Fig. 3: Effect of atomic vacancies in MoS₂ nanoflowers on nuclear-encoded mitochondrial genes.

A Heatmap showing the DEGs (Log₂FPKM of DEGs; P-adj < 0.01) known to encode mitochondrial proteins. Samples treated with vacancy rich MoS₂ show consistent upregulation of mitochondrial genes as compared to untreated hMSC samples. B Volcano plot highlighting genes involved in mitochondrial ATP synthesis coupled proton transport (GO:0042776) and mitochondrial electron transport, cytochrome c to oxygen (GO:0006123) for high vacancies MoS₂ nanoflowers (1:6). Gray, all of the expressed genes; Blue, all genes associated with the GO term; Red, genes associated with the GO term that show significant difference. MoS₂ nanoflowers with high atomic vacancies enhance the transcription of key MRC genes, including those in the adenosine triphosphate (ATP) and mitochondrial cytochrome c oxidase (COX) families. C RNA-seq tracks showing normalized mRNA expression (aligned reads normalized by total library size—transcript per million (TPM)) at the genomic locus of ATP5E and COX5A. D GSEA shows positive enrichment of MRC related terms. Positive NES indicates a significant number of genes belonging to these processes are upregulated. E GSEA enrichment results showing NES for Hallmark: Reactive oxygen species, Hallmark: OXPHOS and Hallmark: Fatty acid metabolism for MoS₂ (1:6) treatment. The vertical black lines (bar code) represent the projection onto the ranked gene list of individual genes of the gene set. The horizontal bar in graded color from red (left) to blue (right) represents the gene list ranked from up-regulated on the left to down-regulated on the right. F Sub-cellular localization of MoS₂ nanoflowers was determined by co-staining mitochondrial (green) and MoS₂ nanoflowers (purple). The nucleus and mitochondria were stained using DAPI and Mito tracker red, respectively. The arrow points towards MoS₂ nanoflowers that were visualized using reflective light imaging. G Quantification of mitochondrial morphology with and without MoS₂ exposure by Mito Hacker analysis.

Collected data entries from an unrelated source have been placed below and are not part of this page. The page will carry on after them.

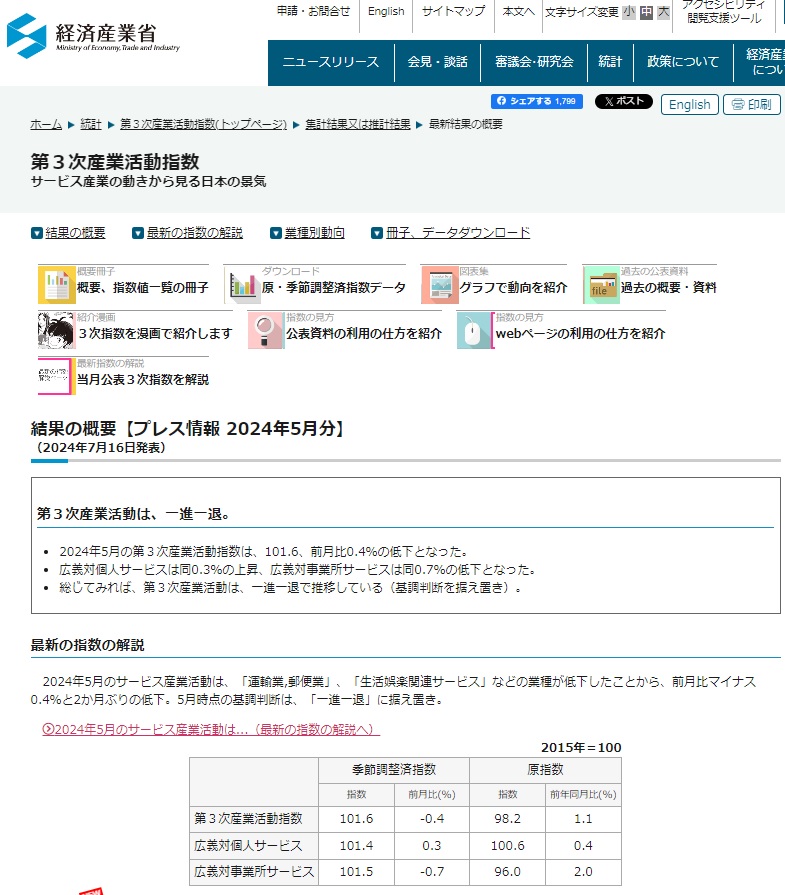Image resolution: width=785 pixels, height=895 pixels.
Task: Set font size to small (小)
Action: tap(629, 12)
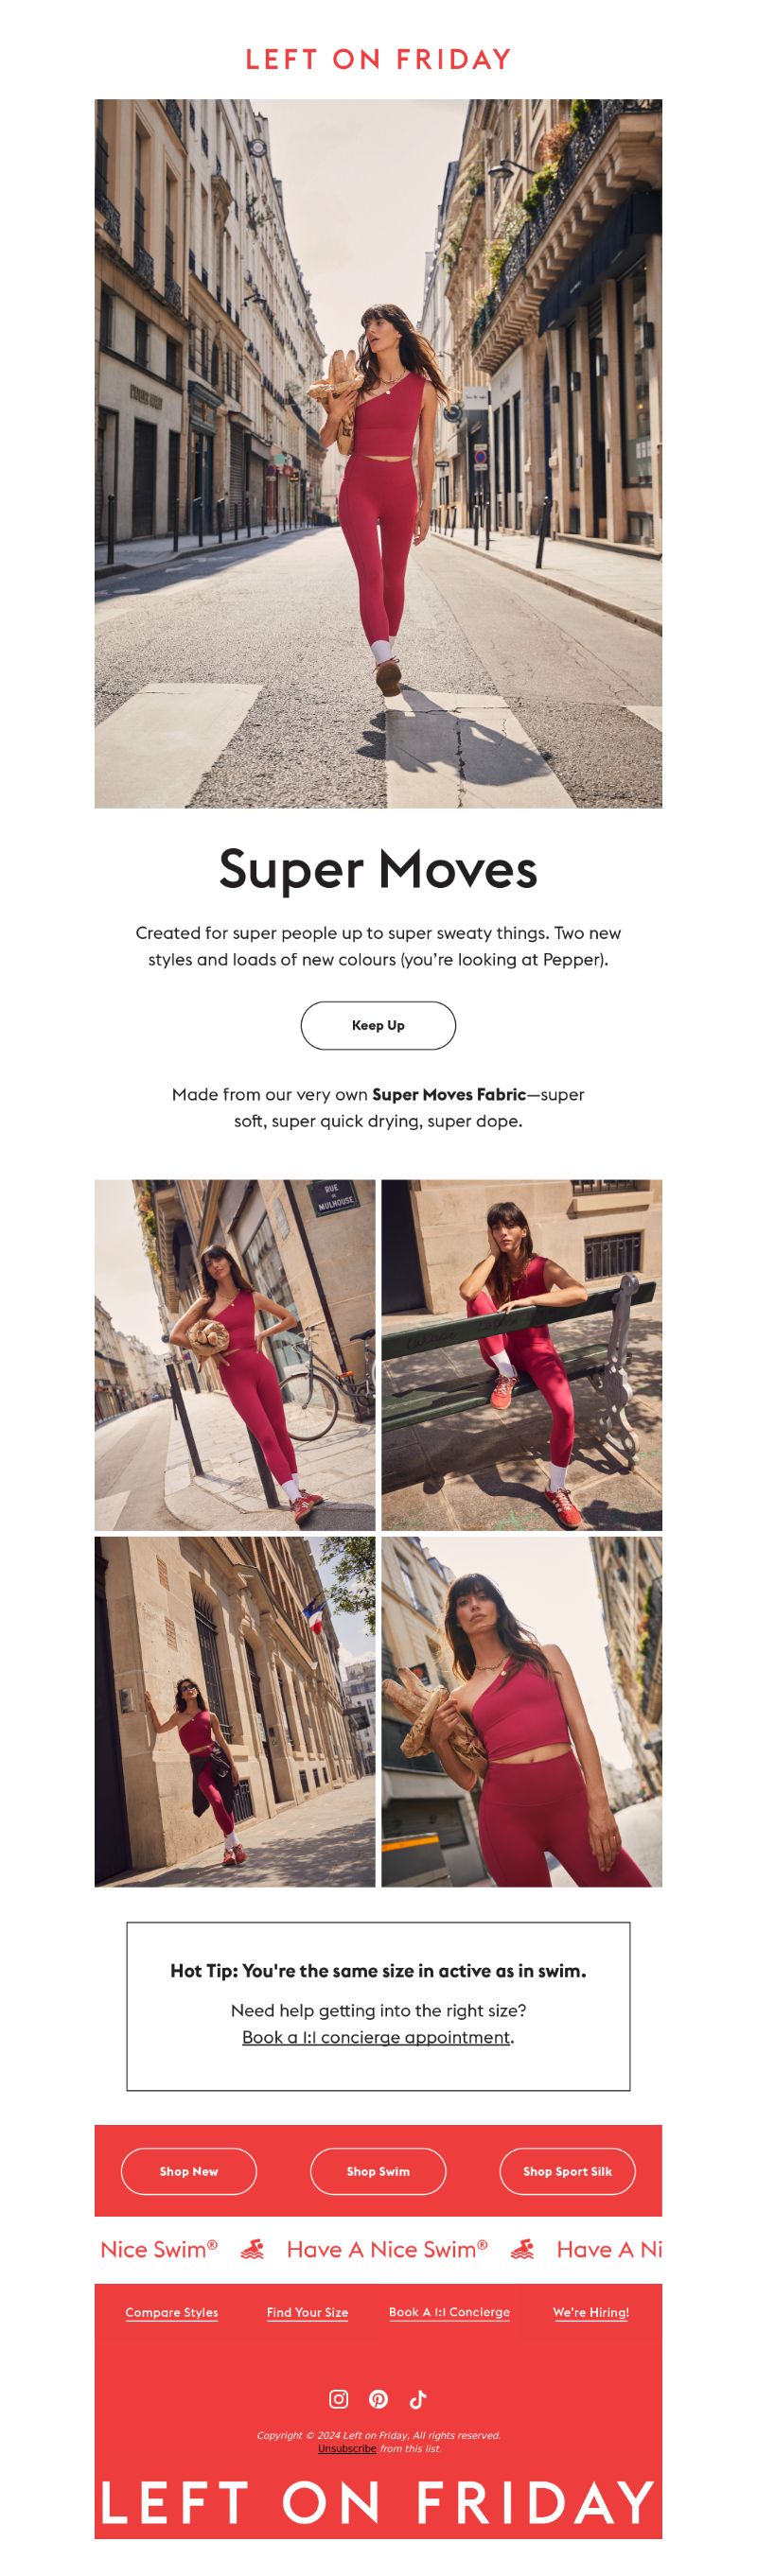Open the TikTok icon link
This screenshot has height=2576, width=757.
point(418,2398)
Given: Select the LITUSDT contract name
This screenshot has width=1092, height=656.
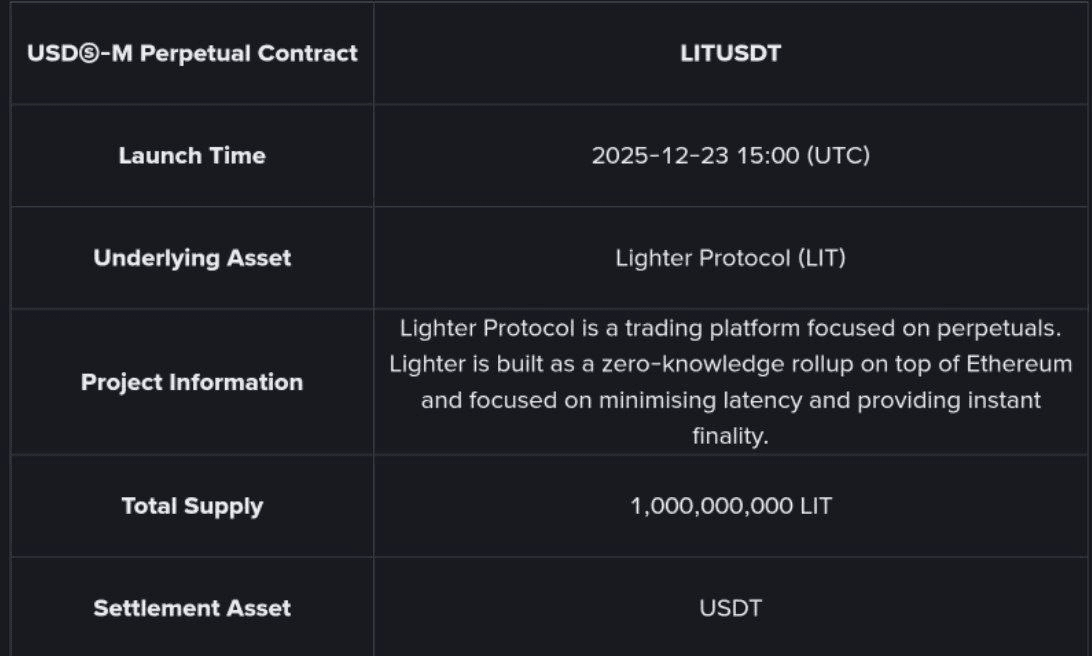Looking at the screenshot, I should click(730, 53).
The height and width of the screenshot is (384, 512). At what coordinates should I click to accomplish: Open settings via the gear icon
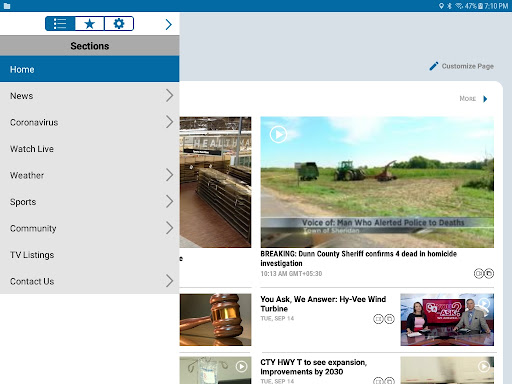(119, 24)
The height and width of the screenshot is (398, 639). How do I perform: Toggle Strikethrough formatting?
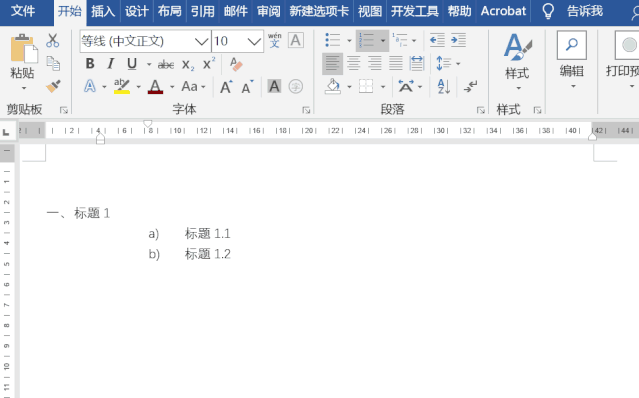click(x=165, y=64)
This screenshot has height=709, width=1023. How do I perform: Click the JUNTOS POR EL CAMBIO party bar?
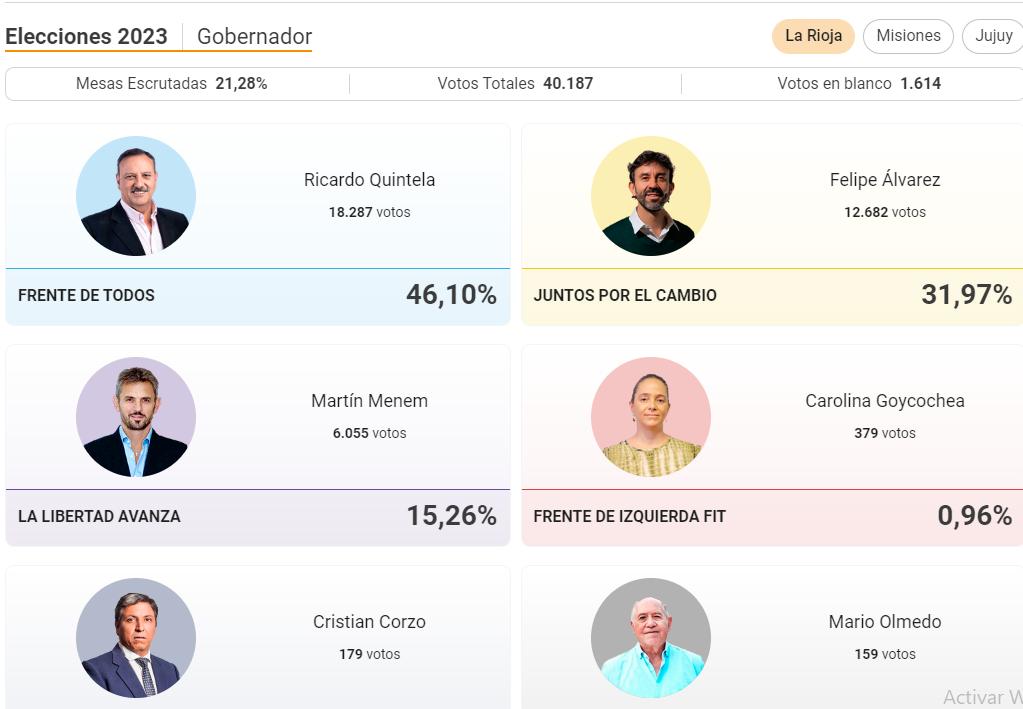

Mitochondrial network parameters were graphed to observe any effect of MoS₂ on mitochondrial morphology. (Data represented volin plots with horizontal lines indicating the median and quartiles. n = 28 cells analyzed from three distinct sets of confocal images. Statistical significance was determined using two-tailed student t test, n.s. p > 0.05).